→ Stored data entries
------------

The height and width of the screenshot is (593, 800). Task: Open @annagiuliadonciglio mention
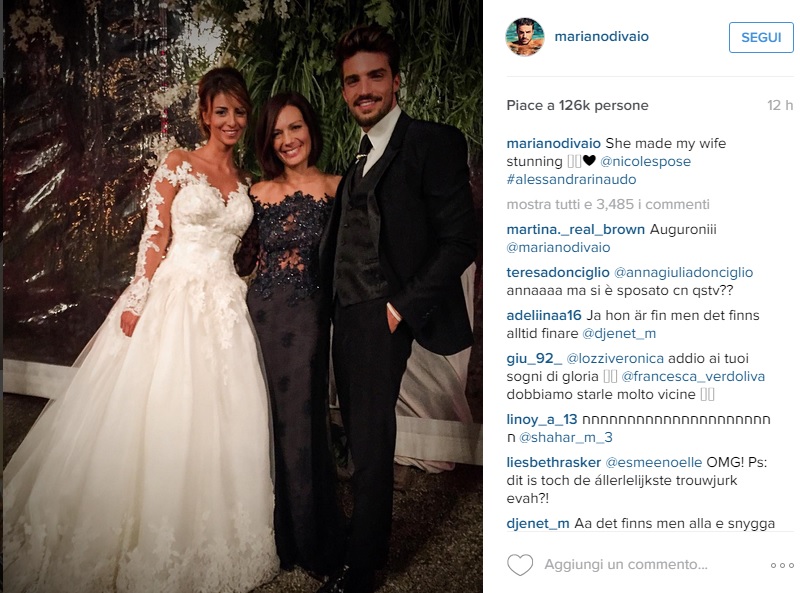click(x=683, y=273)
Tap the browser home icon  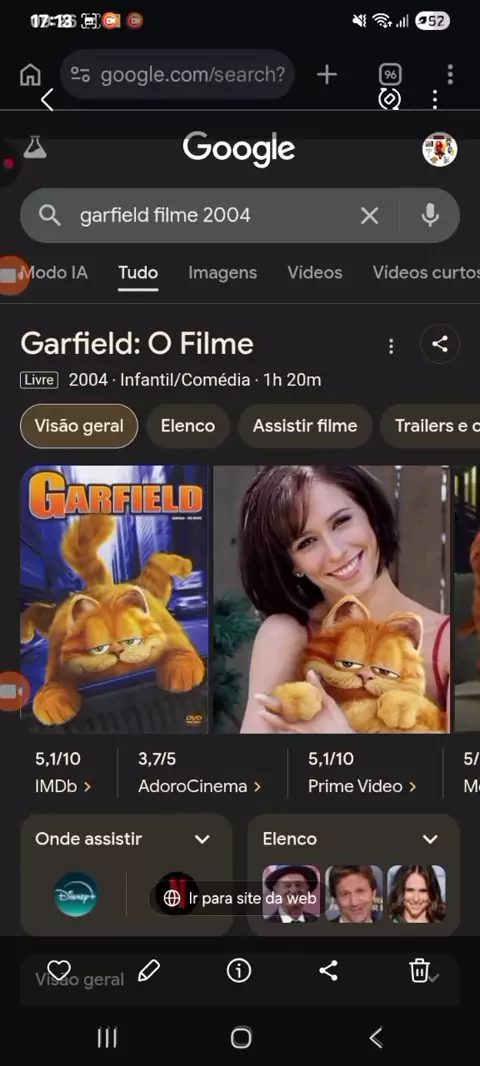(x=30, y=75)
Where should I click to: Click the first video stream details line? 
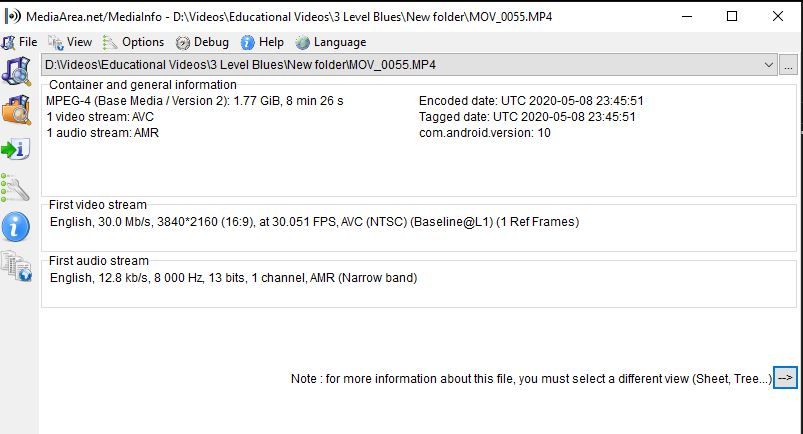tap(314, 222)
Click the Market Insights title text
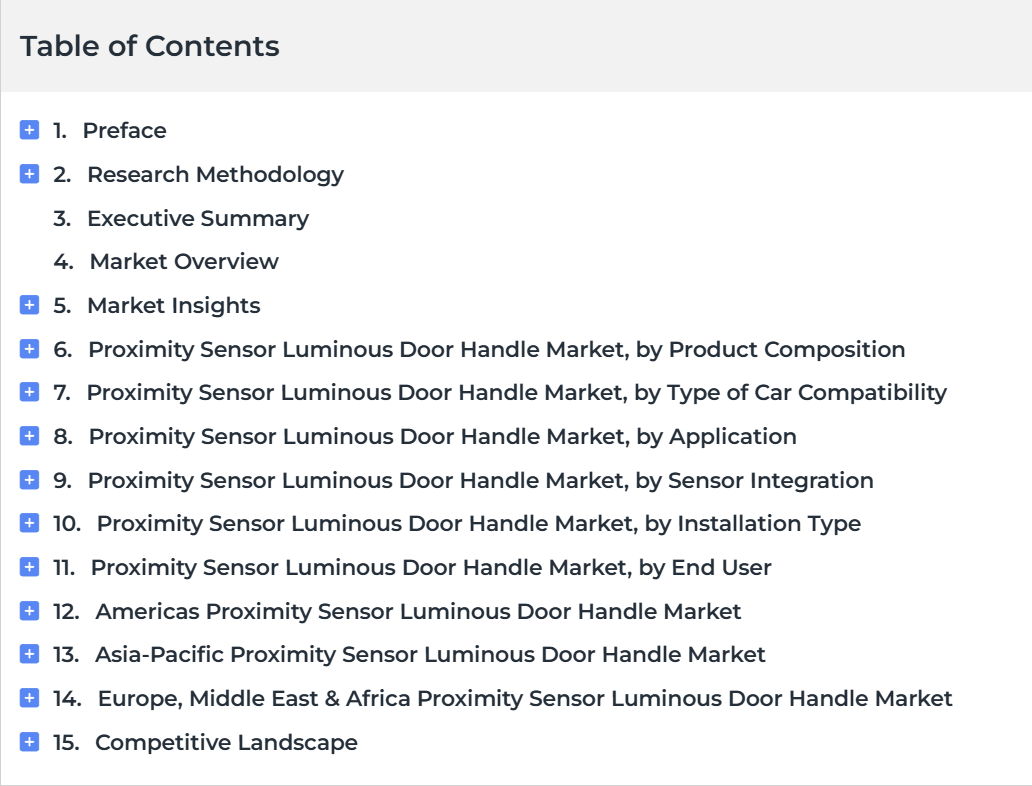1032x786 pixels. pos(174,305)
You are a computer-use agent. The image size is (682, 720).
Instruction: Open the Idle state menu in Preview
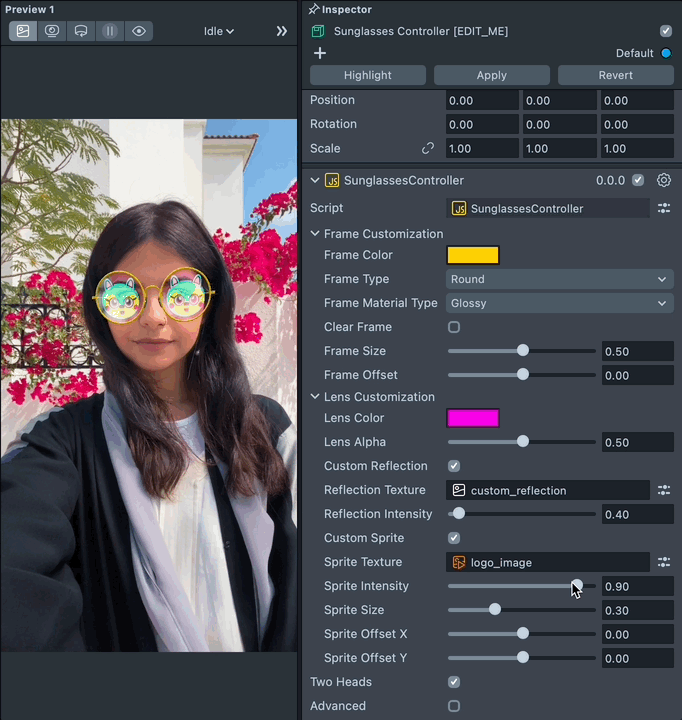[218, 31]
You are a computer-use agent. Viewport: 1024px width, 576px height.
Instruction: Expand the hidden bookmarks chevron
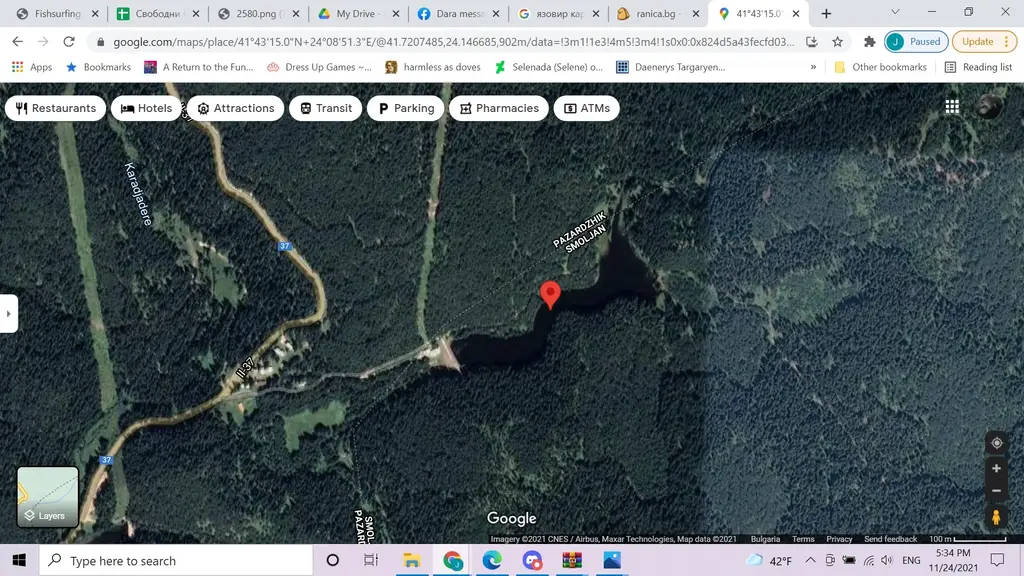tap(813, 67)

------------

→ Brief
Emit the lines of the data above from the one containing "You are a computer-use agent. Viewport: 1024px" through its final line, both endpoints included. Pictures do not belong in the output.

→ Response
You are a computer-use agent. Viewport: 1024px width, 576px height.
Instruction: Expand the hidden bookmarks chevron
tap(813, 67)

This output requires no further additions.